2022 a néanmoins constitué une étape importante.
UNE ANNÉE POUR PARLER D'UNE SEULE VOIX
En avril 2022, les ministres chargés de la pêche de l'Organisation des États d'Afrique, des Caraïbes et du Pacifique se sont réunis à Accra, au Ghana, pour leur 7e conférence ministérielle. Des hommes et des femmes de la pêche artisanale d'Afrique et du Pacifique ont décidé de se réunir pour discuter de leurs principales demandes pour l'année, ce qui a conduit à la naissance d'un "Appel à l'action de la pêche artisanale" avec 5 priorités. Cette collaboration a été si fructueuse en termes d'impact, de visibilité et de coordination qu'ils ont décidé de la poursuivre pendant toute l'année.

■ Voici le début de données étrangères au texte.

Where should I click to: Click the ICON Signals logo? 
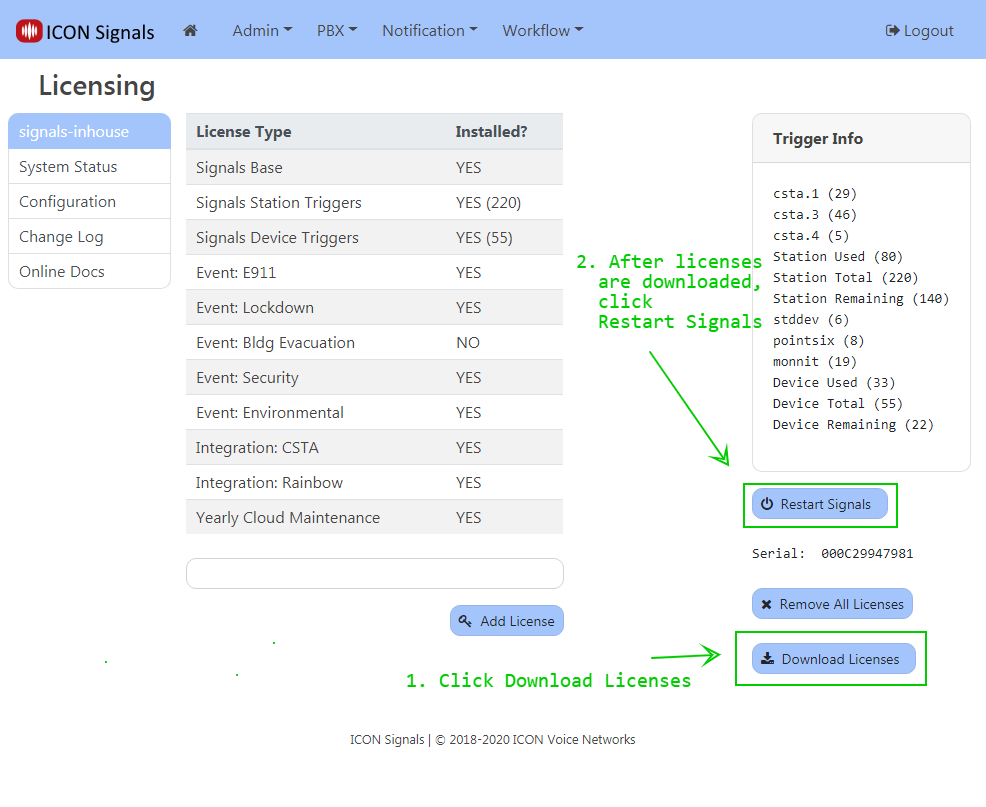[x=86, y=31]
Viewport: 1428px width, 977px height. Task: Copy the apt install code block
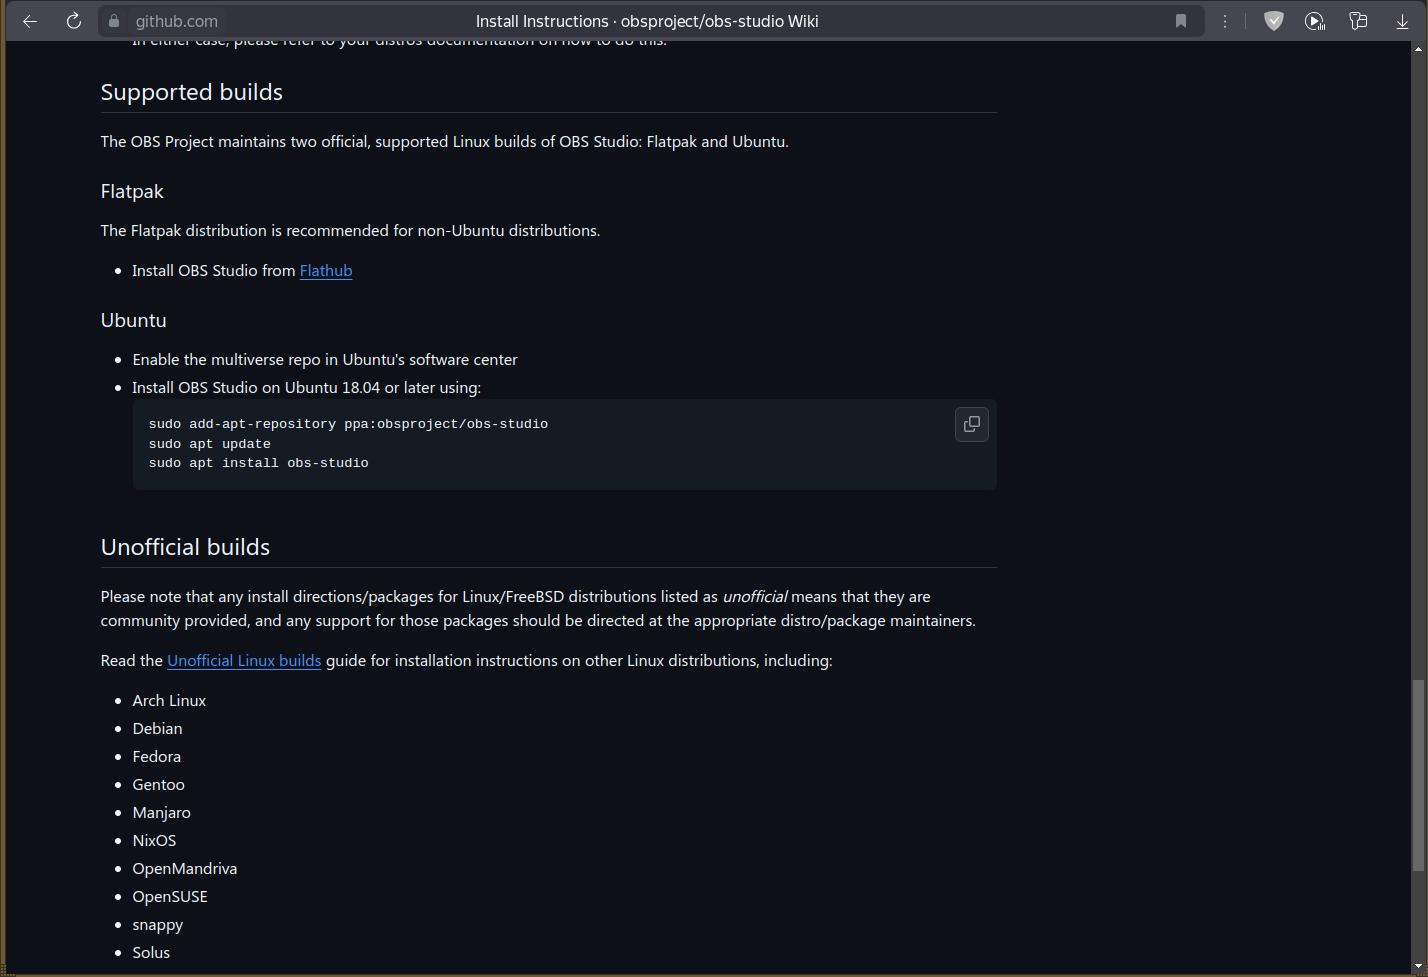tap(971, 424)
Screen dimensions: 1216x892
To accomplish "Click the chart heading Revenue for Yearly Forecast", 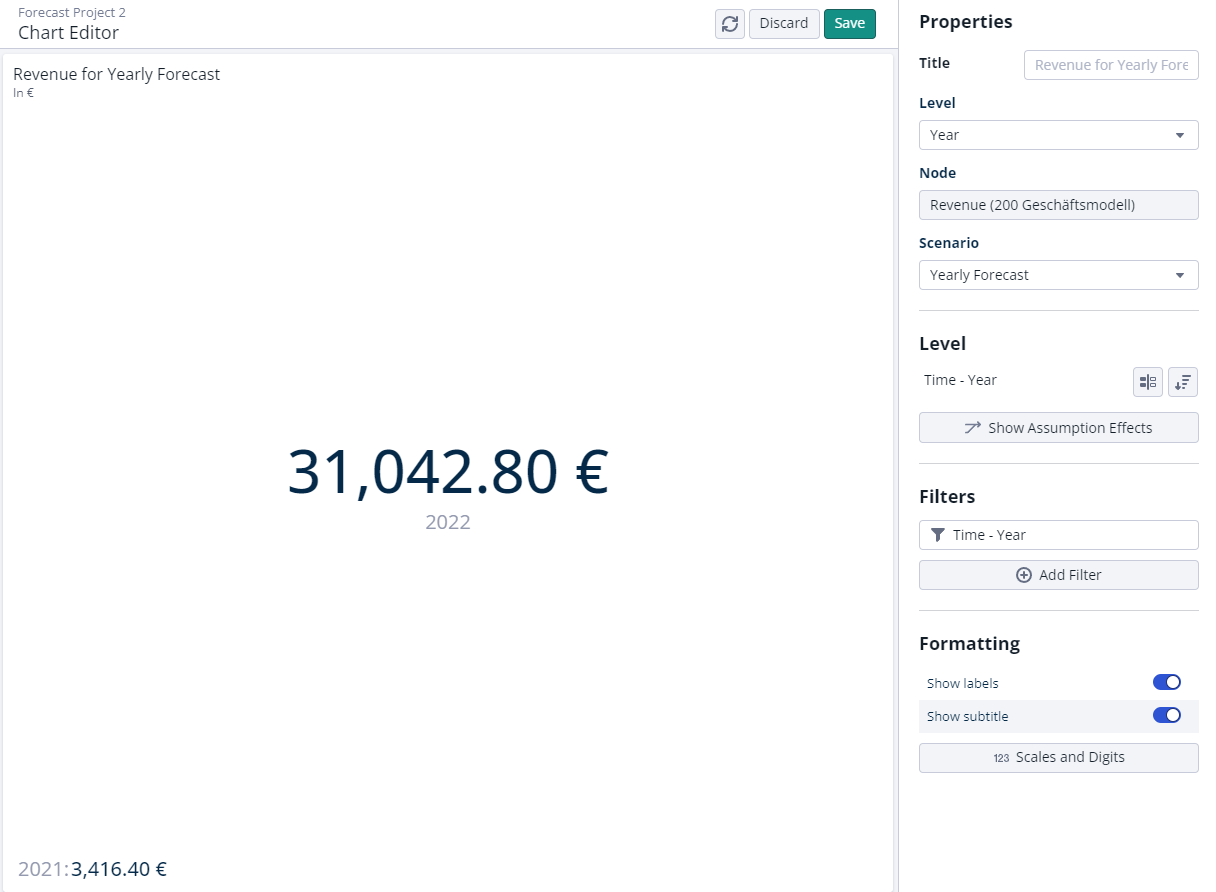I will click(116, 74).
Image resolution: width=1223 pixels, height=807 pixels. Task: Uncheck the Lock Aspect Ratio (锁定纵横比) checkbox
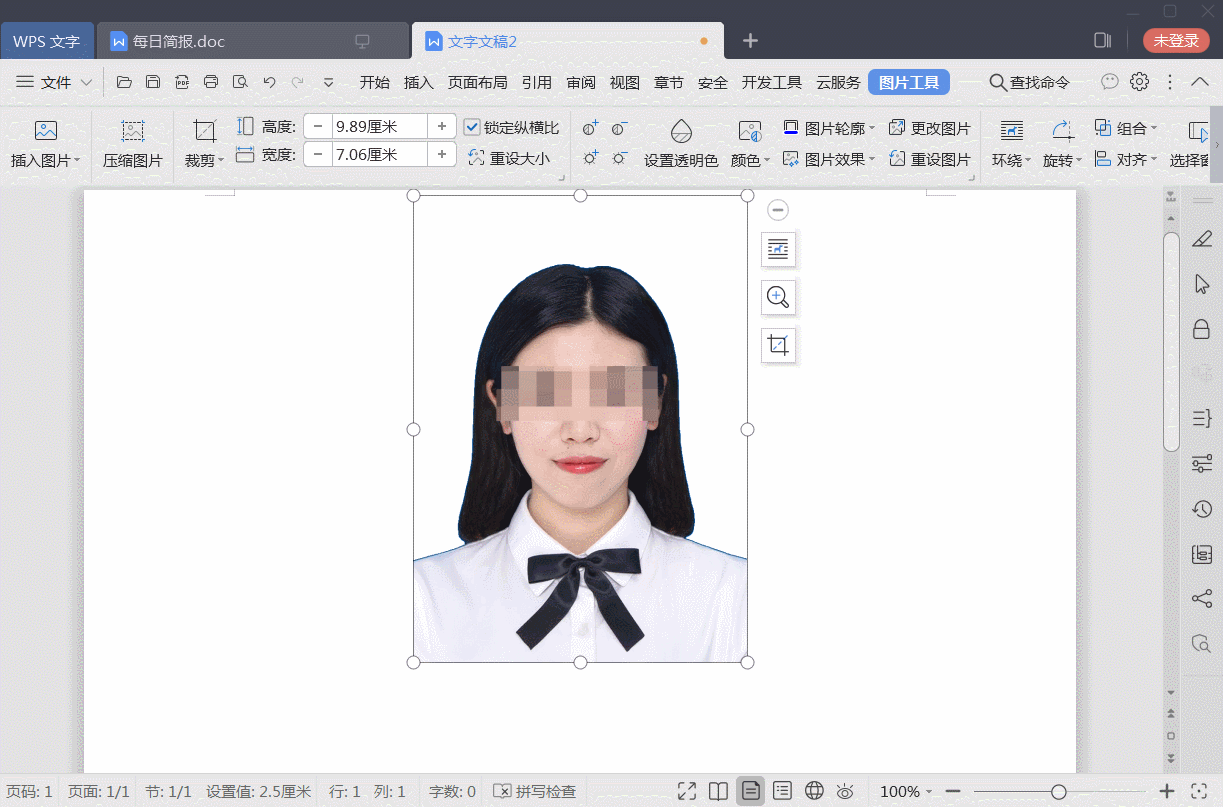tap(472, 127)
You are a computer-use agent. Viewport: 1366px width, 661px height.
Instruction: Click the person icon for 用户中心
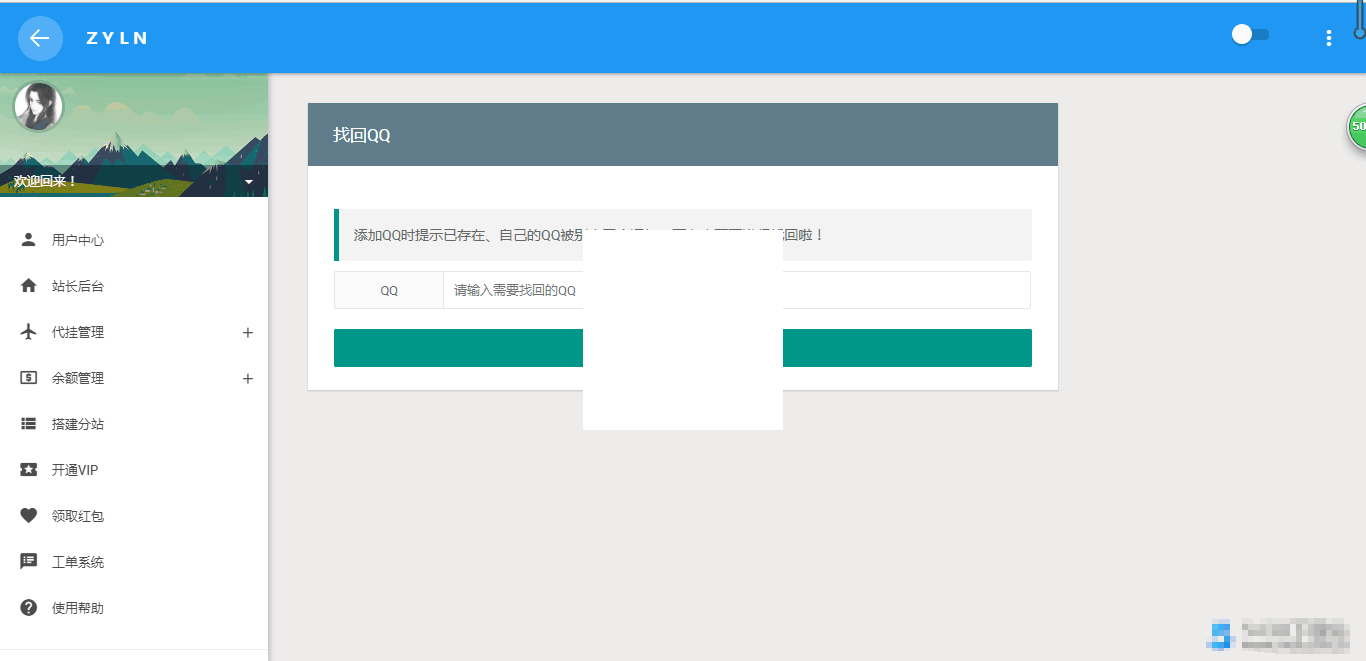[x=29, y=240]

La conférence des Nations unies sur les océans (UNOC) a été une occasion en or de tirer parti de ce succès, et les pêcheurs d'Afrique et du Pacifique ont établi des liens avec des collègues méso-américains, indonésiens et européens qui participaient également à la conférence. Malgré les difficultés linguistiques, ce qu'un journaliste a appelé un "petit babel", la présence d'une petite équipe d'interprètes qui a accompagné les pêcheurs partout a permis à ces derniers de prendre part aux discussions de l'UNOC, d'être entendus et vus.
Dans le restaurant de l'Océanarium de Lisbonne, plein à craquer, ils ont lancé leur appel à l'action, en présence de plus de 100 participants. Ils ont réitéré l'expérience lors de la 35e session du comité des pêches (COFI) qui s'est tenue en septembre. L'envoyé spécial des Nations unies pour l'océan, M. Peter Thomson, a remarqué, lors d'un événement parallèle sur la pêche artisanale, que c'était, selon lui, la première fois que la voix des pêcheurs artisans était aussi claire.
Que demandent ces hommes et femmes dans la pêche artisanale ?
UNE ANNÉE POUR GARANTIR L'ACCÈS AUX RESSOURCES MARINES
L'une des façons dont les pays ont cherché à garantir l'accès de la pêche artisanale aux ressources marines a été d'établir une zone de pêche qui leur soit réservée. Cela répond à la demande des pêcheurs artisans, qui souhaitent que leurs gouvernements garantissent leur accès préférentiel aux eaux côtières et mettent en place des systèmes de cogestion pour 100 % des zones côtières (terre et mer). En juillet 2021, par exemple, Madagascar a établi une zone de 2 milles nautiques sans chalutiers industriels, ce qui constitue un grand pas en avant pour protéger les petits pêcheurs des chalutiers crevettiers (principalement d'origine asiatique) qui pêchent dans les zones côtières. Cependant, sa mise en œuvre pose encore des problèmes.
La confédération africaine des organisations professionnelles de la pêche artisanale (CAOPA) a documenté les problèmes auxquels les communautés de pêche artisanale sont confrontées dans ces zones par une série d'études couvrant sept pays. L'un des problèmes les plus courants est que les communautés ne sont ni informées des règles régissant ces zones de pêche artisanale, ni impliquées dans la prise de décision concernant l'établissement et la gestion des zones de pêche artisanale.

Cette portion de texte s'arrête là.